Surveying a location for diamonds is called diamond exploration. The process of actually obtaining the stone is called diamond mining. The exploration of diamonds is carried out in two phases: initial and advanced.
Types of diamond exploration: Initial exploration
In the first type of exploration, there are five ways to conduct a survey. They are geophysical and geochemical surveys, geological mapping, drilling and trenching.
Geophysical surveys use electromagnetic, electrical and gravity techniques to find information about ground-based exploration. After this step, diamond mining companies use mapping and sampling to study in the location.
Diamond drilling involves retrieving core samples which then undergo chemical analysis. Trenching involves bulk sampling of ores closer to the surface.
If the initial exploration is successful, then the advanced exploration follows. Bulk sampling and extensive drilling are also used in this kind of exploration. Its purpose is to get useful information about the rock quality and geochemistry (chemical composition of the earth and its minerals).
It is necessary to assess the distribution of tiny diamonds along with their size and frequency at the time of advanced exploration. The type of research is called microdiamond analysis.

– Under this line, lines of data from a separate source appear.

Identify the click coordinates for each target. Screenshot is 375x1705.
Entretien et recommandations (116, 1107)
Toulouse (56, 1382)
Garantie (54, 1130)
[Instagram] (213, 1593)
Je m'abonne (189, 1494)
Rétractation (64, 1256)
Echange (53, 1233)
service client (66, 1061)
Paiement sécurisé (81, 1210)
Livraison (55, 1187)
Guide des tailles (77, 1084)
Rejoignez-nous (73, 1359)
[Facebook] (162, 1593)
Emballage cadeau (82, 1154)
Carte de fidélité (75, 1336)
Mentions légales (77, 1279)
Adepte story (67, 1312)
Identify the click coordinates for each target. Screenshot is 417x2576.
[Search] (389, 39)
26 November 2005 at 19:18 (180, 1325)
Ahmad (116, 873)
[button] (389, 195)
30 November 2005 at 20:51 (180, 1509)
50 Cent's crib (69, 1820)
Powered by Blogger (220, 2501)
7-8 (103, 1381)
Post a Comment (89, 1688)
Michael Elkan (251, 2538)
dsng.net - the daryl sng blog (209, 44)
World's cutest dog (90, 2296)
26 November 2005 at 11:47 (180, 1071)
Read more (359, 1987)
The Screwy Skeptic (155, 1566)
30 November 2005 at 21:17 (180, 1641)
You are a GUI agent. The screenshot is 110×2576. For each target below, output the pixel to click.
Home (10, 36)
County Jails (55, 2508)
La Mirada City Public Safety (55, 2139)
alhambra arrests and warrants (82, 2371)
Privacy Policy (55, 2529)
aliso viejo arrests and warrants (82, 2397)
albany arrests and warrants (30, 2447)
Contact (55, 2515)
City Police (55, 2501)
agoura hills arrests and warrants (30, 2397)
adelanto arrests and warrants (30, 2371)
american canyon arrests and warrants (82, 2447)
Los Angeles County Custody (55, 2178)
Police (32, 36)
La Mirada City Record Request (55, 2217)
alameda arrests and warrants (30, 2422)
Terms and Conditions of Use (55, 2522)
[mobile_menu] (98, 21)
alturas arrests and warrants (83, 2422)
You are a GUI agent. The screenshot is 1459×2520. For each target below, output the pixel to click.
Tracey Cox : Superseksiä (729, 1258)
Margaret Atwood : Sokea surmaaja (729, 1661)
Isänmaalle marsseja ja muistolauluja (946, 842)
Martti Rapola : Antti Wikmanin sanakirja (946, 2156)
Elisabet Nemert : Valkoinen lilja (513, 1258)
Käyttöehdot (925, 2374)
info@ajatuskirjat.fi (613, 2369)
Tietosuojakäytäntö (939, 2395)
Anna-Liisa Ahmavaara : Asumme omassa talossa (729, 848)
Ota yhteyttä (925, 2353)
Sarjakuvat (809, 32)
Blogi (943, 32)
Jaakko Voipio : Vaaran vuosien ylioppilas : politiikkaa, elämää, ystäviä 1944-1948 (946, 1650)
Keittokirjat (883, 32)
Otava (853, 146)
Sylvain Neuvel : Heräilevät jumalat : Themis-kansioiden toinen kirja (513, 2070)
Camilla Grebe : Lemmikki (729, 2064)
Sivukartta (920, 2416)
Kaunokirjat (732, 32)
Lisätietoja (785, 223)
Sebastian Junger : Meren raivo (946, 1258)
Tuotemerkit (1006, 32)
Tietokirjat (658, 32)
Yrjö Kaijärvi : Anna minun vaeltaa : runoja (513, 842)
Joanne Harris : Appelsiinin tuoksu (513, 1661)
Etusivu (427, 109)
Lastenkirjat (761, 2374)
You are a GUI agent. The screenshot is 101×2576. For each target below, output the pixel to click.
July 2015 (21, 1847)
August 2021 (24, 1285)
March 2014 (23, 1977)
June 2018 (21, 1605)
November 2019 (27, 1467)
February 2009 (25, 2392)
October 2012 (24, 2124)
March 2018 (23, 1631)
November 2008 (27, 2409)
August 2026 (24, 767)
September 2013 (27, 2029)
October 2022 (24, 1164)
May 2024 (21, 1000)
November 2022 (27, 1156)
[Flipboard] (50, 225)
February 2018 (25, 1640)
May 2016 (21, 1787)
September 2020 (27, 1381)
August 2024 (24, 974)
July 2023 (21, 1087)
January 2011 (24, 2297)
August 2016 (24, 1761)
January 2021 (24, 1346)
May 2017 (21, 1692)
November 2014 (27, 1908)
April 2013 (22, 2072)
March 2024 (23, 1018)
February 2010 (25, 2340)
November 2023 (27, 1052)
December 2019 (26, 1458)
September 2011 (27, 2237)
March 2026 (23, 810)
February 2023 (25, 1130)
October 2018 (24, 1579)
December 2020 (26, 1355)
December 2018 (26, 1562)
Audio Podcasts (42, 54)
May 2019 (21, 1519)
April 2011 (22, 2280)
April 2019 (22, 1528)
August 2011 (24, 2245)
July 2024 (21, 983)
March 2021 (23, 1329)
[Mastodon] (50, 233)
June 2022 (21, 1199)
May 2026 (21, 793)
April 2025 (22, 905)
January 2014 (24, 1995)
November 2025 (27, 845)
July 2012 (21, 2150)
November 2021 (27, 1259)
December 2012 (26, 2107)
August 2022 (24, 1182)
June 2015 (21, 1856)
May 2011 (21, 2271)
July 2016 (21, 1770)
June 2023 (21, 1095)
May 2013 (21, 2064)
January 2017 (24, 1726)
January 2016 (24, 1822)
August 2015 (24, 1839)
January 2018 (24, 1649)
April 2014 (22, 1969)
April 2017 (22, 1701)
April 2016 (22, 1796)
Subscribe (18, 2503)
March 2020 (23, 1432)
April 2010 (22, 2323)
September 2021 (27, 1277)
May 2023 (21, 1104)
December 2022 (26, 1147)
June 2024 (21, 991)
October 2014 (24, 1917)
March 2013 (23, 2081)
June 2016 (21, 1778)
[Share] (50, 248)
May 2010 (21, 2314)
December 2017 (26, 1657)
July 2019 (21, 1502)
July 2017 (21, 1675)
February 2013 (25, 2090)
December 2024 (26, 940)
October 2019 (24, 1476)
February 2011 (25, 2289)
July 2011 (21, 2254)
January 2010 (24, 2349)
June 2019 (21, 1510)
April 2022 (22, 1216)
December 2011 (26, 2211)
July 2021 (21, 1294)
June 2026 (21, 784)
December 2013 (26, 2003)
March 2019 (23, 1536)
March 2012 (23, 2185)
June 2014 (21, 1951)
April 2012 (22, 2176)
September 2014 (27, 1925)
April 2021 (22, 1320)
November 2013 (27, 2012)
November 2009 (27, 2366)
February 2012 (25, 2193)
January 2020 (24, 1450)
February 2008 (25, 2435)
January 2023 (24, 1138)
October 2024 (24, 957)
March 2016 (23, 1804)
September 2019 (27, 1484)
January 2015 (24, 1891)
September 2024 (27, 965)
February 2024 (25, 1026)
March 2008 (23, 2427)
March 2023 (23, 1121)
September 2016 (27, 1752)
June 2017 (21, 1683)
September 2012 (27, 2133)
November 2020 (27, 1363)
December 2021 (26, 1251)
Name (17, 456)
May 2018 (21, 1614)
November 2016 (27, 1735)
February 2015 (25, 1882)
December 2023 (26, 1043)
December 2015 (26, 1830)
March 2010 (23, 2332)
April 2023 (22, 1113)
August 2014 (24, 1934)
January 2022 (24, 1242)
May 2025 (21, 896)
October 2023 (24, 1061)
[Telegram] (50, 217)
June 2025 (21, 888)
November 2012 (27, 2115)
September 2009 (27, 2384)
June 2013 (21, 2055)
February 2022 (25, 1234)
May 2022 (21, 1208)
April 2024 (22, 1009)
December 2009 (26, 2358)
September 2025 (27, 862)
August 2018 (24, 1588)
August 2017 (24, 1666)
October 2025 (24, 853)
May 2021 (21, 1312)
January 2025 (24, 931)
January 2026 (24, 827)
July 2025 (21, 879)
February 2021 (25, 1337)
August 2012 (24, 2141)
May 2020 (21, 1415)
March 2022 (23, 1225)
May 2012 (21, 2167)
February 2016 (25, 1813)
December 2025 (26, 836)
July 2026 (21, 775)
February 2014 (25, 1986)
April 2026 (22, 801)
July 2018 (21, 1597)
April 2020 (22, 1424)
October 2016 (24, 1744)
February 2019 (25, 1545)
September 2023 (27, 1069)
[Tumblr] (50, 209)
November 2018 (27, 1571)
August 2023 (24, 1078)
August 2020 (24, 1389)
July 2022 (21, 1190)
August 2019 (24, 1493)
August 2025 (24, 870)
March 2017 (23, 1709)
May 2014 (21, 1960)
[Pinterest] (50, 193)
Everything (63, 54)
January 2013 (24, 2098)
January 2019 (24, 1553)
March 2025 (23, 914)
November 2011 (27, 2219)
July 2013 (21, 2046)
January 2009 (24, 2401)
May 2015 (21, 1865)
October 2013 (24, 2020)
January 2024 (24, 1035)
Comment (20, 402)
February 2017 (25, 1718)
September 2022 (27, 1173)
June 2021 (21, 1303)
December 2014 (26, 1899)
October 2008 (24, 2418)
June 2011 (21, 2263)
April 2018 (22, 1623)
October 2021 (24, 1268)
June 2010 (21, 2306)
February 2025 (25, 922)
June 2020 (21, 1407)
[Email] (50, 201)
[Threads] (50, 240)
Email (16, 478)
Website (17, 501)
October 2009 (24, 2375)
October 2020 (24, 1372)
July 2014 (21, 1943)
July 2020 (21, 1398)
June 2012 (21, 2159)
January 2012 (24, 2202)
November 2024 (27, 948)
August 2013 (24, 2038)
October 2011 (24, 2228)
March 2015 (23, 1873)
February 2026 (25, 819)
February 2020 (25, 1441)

To understand the approximate grade or revenue of diamonds, macrodiamond analysis is done. During this type of analysis, kimberlites that are over 100 tonnes are bulk sampled.
Beyond the process
There is more to diamond mining and exploration than just the techniques and processes. These processes help locate the mines because every location does not necessarily contain diamonds.
To begin mining without first studying the area will mean a waste of time and resources. Sometimes certain mines close due to several reasons while a new one could be discovered in another location. It then takes a while to locate the new one and study it.